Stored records
- - - -

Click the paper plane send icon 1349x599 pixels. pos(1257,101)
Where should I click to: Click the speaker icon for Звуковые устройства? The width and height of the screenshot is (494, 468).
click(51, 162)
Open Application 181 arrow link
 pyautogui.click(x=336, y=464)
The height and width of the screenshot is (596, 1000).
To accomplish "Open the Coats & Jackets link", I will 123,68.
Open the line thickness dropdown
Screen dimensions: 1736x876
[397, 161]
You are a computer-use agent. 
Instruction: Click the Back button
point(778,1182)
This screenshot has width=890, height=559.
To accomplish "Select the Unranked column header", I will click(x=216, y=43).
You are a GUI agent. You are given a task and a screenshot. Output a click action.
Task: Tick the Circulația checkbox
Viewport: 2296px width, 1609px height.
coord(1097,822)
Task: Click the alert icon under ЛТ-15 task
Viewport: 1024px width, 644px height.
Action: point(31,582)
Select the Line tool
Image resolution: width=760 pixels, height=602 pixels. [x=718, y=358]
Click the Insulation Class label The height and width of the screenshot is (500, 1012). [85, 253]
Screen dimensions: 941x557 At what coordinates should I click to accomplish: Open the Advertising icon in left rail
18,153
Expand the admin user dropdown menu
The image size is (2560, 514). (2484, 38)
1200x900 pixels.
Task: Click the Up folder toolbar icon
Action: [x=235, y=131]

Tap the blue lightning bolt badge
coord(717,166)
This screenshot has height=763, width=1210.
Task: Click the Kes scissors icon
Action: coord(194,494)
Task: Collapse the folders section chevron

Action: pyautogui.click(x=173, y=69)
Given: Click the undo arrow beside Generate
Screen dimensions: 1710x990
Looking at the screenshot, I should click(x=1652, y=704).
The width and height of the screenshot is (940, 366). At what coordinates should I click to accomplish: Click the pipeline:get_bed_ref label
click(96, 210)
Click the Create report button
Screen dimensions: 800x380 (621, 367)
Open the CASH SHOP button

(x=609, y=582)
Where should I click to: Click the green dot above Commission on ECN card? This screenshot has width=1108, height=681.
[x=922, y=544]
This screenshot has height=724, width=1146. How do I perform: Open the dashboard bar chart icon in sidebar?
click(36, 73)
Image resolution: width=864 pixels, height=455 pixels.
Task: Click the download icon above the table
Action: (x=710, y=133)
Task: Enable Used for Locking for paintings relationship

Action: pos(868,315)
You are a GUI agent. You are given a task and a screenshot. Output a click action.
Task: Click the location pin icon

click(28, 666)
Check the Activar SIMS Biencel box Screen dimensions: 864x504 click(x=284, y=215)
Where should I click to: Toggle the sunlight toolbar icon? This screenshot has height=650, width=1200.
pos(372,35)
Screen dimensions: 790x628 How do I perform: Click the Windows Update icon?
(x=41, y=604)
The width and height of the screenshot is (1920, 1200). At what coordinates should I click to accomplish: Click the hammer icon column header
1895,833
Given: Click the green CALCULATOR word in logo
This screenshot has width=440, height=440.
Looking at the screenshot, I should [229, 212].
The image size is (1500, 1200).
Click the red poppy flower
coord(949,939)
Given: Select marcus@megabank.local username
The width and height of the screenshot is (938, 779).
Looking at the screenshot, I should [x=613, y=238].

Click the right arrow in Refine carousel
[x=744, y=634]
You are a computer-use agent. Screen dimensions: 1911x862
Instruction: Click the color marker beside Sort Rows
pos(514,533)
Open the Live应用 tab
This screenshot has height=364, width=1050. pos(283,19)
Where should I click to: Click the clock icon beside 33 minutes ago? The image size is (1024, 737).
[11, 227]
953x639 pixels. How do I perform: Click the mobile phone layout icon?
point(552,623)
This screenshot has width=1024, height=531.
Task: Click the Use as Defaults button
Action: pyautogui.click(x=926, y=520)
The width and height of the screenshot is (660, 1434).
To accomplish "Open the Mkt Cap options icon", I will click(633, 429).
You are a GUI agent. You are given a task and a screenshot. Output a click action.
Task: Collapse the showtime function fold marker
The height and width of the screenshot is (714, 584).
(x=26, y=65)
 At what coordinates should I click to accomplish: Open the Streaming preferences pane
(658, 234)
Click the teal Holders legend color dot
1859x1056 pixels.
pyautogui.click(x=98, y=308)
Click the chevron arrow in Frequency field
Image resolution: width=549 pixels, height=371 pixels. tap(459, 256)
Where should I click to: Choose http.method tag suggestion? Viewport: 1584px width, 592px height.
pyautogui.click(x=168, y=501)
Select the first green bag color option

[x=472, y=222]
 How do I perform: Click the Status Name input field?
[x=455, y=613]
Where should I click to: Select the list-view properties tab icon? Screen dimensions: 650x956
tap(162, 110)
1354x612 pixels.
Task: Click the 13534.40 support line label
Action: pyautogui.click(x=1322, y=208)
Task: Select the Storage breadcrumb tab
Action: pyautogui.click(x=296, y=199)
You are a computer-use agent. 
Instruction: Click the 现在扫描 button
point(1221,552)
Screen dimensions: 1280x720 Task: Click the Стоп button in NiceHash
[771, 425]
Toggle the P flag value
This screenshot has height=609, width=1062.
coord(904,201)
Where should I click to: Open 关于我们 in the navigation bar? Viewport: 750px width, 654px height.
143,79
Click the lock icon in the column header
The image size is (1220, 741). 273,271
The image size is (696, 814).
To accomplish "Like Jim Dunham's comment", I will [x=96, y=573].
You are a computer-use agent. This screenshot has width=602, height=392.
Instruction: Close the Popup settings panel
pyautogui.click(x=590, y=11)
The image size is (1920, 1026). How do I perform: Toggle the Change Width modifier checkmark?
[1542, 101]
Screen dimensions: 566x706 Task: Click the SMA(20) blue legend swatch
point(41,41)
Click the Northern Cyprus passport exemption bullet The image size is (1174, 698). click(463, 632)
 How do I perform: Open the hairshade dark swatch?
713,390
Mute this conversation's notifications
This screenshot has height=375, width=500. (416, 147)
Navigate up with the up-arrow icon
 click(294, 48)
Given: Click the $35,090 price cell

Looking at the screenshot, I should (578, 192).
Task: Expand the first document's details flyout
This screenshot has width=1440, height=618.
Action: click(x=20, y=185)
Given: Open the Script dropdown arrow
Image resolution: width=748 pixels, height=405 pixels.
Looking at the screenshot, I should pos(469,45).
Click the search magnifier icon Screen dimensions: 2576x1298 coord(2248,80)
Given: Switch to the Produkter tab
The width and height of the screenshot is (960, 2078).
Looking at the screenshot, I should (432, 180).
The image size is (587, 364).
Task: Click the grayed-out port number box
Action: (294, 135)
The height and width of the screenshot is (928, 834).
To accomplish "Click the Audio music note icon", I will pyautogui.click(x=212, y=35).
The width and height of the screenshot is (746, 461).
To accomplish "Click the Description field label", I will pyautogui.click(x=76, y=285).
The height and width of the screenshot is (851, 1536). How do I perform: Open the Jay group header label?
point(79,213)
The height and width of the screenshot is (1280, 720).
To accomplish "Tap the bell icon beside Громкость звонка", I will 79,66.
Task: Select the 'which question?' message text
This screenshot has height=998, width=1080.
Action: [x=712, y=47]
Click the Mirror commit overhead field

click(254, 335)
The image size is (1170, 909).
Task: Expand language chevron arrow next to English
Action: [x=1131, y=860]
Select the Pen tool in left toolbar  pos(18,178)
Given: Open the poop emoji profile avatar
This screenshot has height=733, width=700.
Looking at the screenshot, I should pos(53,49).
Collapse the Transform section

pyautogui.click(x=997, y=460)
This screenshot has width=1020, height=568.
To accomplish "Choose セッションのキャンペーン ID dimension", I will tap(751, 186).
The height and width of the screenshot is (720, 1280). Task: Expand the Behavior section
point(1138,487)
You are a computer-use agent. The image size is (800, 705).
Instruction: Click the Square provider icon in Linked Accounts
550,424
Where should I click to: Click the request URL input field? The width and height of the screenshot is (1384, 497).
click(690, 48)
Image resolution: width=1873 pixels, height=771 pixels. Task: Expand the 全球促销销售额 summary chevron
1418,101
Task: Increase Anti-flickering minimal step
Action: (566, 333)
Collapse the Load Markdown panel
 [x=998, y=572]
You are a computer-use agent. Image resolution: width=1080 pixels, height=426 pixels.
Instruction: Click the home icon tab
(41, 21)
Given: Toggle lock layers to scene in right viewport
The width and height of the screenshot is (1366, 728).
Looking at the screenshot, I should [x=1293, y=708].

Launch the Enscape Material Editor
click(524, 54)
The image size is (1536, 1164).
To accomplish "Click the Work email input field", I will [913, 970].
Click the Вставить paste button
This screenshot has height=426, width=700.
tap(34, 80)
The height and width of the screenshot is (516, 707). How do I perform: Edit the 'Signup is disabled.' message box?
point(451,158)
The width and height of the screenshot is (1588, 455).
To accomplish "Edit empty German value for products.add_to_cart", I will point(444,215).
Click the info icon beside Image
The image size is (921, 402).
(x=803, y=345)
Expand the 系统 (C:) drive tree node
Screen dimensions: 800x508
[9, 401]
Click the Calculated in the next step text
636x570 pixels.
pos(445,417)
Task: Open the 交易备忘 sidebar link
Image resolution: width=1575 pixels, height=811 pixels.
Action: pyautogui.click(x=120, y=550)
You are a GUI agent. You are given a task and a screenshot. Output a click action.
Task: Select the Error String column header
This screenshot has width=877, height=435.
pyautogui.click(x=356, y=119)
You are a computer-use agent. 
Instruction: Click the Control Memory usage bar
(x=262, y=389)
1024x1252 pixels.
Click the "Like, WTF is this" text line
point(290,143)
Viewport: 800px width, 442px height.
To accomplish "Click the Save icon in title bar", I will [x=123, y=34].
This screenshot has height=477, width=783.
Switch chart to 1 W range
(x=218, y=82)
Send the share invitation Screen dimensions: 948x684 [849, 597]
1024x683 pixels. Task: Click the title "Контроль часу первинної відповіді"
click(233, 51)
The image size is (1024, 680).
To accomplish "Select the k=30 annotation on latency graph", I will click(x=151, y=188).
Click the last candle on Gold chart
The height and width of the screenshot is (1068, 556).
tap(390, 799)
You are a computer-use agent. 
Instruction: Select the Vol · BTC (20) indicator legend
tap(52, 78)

- - - -

[Problem] Your reply is to repeat, unchanged, the lines above running from the one with "This screenshot has height=733, width=700." up to and including the one with "Task: Select the Error String column header".

[Answer to this problem]
This screenshot has height=733, width=700.
Looking at the screenshot, I should pos(53,49).
Collapse the Transform section

pyautogui.click(x=997, y=460)
This screenshot has width=1020, height=568.
To accomplish "Choose セッションのキャンペーン ID dimension", I will tap(751, 186).
The height and width of the screenshot is (720, 1280). Task: Expand the Behavior section
point(1138,487)
You are a computer-use agent. The image size is (800, 705).
Instruction: Click the Square provider icon in Linked Accounts
550,424
Where should I click to: Click the request URL input field? The width and height of the screenshot is (1384, 497).
click(690, 48)
Image resolution: width=1873 pixels, height=771 pixels. Task: Expand the 全球促销销售额 summary chevron
1418,101
Task: Increase Anti-flickering minimal step
Action: (566, 333)
Collapse the Load Markdown panel
 [x=998, y=572]
You are a computer-use agent. Image resolution: width=1080 pixels, height=426 pixels.
Instruction: Click the home icon tab
(41, 21)
Given: Toggle lock layers to scene in right viewport
The width and height of the screenshot is (1366, 728).
Looking at the screenshot, I should [x=1293, y=708].

Launch the Enscape Material Editor
click(524, 54)
The image size is (1536, 1164).
To accomplish "Click the Work email input field", I will [913, 970].
Click the Вставить paste button
This screenshot has height=426, width=700.
tap(34, 80)
The height and width of the screenshot is (516, 707). How do I perform: Edit the 'Signup is disabled.' message box?
point(451,158)
The width and height of the screenshot is (1588, 455).
To accomplish "Edit empty German value for products.add_to_cart", I will point(444,215).
Click the info icon beside Image
The image size is (921, 402).
(x=803, y=345)
Expand the 系统 (C:) drive tree node
Screen dimensions: 800x508
[9, 401]
Click the Calculated in the next step text
636x570 pixels.
pos(445,417)
Task: Open the 交易备忘 sidebar link
Image resolution: width=1575 pixels, height=811 pixels.
Action: pyautogui.click(x=120, y=550)
You are a GUI agent. You are given a task and a screenshot. Output a click action.
Task: Select the Error String column header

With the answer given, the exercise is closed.